*** Exercise passage Section Begins ***

Please be patient - I’m entirely self-taught in UE5 and still very much learning. I am not a programmer.
I don’t know if it matters but I’m using UE5.5.4
For context, my setup.
My landscape is made up of Hexagonal tiles that are spawned procedurally where the X and Y are based on a predefined grid and the Z is based on a Perlin noise.
This all works as intended.
My Question
How many of these hexagons can or should be generate?
Currently, the system is theoretically infinite, players could keep generating new tiles indefinitely. I’m trying to determine whether I should place limits on this, or if that would even be necessary.
I’m probably overestimating how long people will want to play but I like to prepare for the worst (or I suppose the best) case scenario. I would estimate that the average game would get into the lower thousands of instances though.
I have considered the option of converting my 5 meter wide hexagons into 50 meter wide hexagons so that the player would increase their number at a much slower rate but 5M hexagons look so much better, it feels like a waste.
Am I overthinking a non-issue?
A few notes for reference:
The number of hexagons visible to the player wouldn’t go over approximately 500 using the 5 meter hexagons due to the zoom constraint on the camera.
Would it make sense to de-spawn and re-spawn tiles as they move on/off screen? Or does HISM already do something like this by itself?
Each hex tile has 36 vertices and 20 triangles.
If any more details are needed, let me know and ill update asap.
Thank you for taking the time. I really appreciate it.

*** Exercise passage Section Ends ***
*** Entries shown Section Begins ***

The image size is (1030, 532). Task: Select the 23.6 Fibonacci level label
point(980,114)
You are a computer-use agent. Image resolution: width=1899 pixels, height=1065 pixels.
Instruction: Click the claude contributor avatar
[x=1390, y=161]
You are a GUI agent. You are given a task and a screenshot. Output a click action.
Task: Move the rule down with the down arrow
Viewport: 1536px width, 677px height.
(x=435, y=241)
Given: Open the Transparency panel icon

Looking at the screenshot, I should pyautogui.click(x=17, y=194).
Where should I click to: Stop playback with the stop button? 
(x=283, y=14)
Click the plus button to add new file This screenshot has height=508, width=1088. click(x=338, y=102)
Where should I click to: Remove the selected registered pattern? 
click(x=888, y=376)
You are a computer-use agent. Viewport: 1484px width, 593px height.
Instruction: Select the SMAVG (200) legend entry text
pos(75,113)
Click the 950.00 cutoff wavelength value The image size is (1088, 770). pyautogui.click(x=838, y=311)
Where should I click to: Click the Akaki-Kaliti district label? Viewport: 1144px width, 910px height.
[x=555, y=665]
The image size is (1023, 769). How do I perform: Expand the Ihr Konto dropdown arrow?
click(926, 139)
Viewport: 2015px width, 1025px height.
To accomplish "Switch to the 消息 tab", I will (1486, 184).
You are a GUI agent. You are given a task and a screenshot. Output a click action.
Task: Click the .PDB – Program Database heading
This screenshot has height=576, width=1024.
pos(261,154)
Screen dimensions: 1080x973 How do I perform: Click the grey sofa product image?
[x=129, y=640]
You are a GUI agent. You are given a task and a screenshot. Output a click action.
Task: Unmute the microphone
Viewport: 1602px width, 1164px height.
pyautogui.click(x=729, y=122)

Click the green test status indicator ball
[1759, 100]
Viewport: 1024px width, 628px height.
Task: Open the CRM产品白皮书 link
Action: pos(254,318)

*** Entries shown Section Ends ***

_What you should do_.
Answer these questions using the post about hexagonal landscape tiles above.
(a) Which version of UE5 is being used?
(b) How many vertices and triangles does each hex tile have?
(c) Roughly how many 5 meter hexagons can the player see at most?

_Output of the exercise_.
(a) UE5.5.4
(b) 36 vertices and 20 triangles
(c) Approximately 500, because of the zoom constraint on the camera